Assigned task: Restate the entries word for word, omitting nothing.

'''

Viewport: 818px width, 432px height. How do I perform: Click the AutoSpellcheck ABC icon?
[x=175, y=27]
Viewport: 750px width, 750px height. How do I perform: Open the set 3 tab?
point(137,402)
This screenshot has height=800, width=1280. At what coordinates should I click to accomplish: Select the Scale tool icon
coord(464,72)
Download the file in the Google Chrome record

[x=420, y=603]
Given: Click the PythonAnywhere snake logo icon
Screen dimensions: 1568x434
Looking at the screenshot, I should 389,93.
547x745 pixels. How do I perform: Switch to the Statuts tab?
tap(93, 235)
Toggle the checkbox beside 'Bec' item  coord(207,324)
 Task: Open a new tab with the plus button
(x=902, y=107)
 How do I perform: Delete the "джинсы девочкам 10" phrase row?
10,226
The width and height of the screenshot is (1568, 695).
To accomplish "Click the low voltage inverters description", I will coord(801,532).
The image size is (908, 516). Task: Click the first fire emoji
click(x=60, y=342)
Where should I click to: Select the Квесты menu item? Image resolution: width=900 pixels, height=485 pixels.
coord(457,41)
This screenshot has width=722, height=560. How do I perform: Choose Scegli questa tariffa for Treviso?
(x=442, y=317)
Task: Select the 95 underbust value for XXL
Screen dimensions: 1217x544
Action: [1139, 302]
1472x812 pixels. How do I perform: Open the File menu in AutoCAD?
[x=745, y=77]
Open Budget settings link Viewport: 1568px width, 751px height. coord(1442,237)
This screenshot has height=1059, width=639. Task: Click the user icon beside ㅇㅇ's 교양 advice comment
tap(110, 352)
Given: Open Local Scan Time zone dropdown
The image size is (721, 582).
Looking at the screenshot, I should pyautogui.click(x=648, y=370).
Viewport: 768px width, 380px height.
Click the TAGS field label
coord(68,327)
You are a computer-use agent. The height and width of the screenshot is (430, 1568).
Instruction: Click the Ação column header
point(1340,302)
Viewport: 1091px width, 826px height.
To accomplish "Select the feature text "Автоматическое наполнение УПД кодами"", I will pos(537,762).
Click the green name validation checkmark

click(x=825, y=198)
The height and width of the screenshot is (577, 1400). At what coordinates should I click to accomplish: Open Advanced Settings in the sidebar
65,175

'''

Task answer:
Viewport: 818px width, 432px height. How do I perform: Click the AutoSpellcheck ABC icon?
[x=175, y=27]
Viewport: 750px width, 750px height. How do I perform: Open the set 3 tab?
point(137,402)
This screenshot has height=800, width=1280. At what coordinates should I click to accomplish: Select the Scale tool icon
coord(464,72)
Download the file in the Google Chrome record

[x=420, y=603]
Given: Click the PythonAnywhere snake logo icon
Screen dimensions: 1568x434
Looking at the screenshot, I should 389,93.
547x745 pixels. How do I perform: Switch to the Statuts tab?
tap(93, 235)
Toggle the checkbox beside 'Bec' item  coord(207,324)
 Task: Open a new tab with the plus button
(x=902, y=107)
 How do I perform: Delete the "джинсы девочкам 10" phrase row?
10,226
The width and height of the screenshot is (1568, 695).
To accomplish "Click the low voltage inverters description", I will coord(801,532).
The image size is (908, 516). Task: Click the first fire emoji
click(x=60, y=342)
Where should I click to: Select the Квесты menu item? Image resolution: width=900 pixels, height=485 pixels.
coord(457,41)
This screenshot has width=722, height=560. How do I perform: Choose Scegli questa tariffa for Treviso?
(x=442, y=317)
Task: Select the 95 underbust value for XXL
Screen dimensions: 1217x544
Action: [1139, 302]
1472x812 pixels. How do I perform: Open the File menu in AutoCAD?
[x=745, y=77]
Open Budget settings link Viewport: 1568px width, 751px height. coord(1442,237)
This screenshot has height=1059, width=639. Task: Click the user icon beside ㅇㅇ's 교양 advice comment
tap(110, 352)
Given: Open Local Scan Time zone dropdown
The image size is (721, 582).
Looking at the screenshot, I should pyautogui.click(x=648, y=370).
Viewport: 768px width, 380px height.
Click the TAGS field label
coord(68,327)
You are a computer-use agent. The height and width of the screenshot is (430, 1568).
Instruction: Click the Ação column header
point(1340,302)
Viewport: 1091px width, 826px height.
To accomplish "Select the feature text "Автоматическое наполнение УПД кодами"", I will pos(537,762).
Click the green name validation checkmark

click(x=825, y=198)
The height and width of the screenshot is (577, 1400). At what coordinates should I click to accomplish: Open Advanced Settings in the sidebar
65,175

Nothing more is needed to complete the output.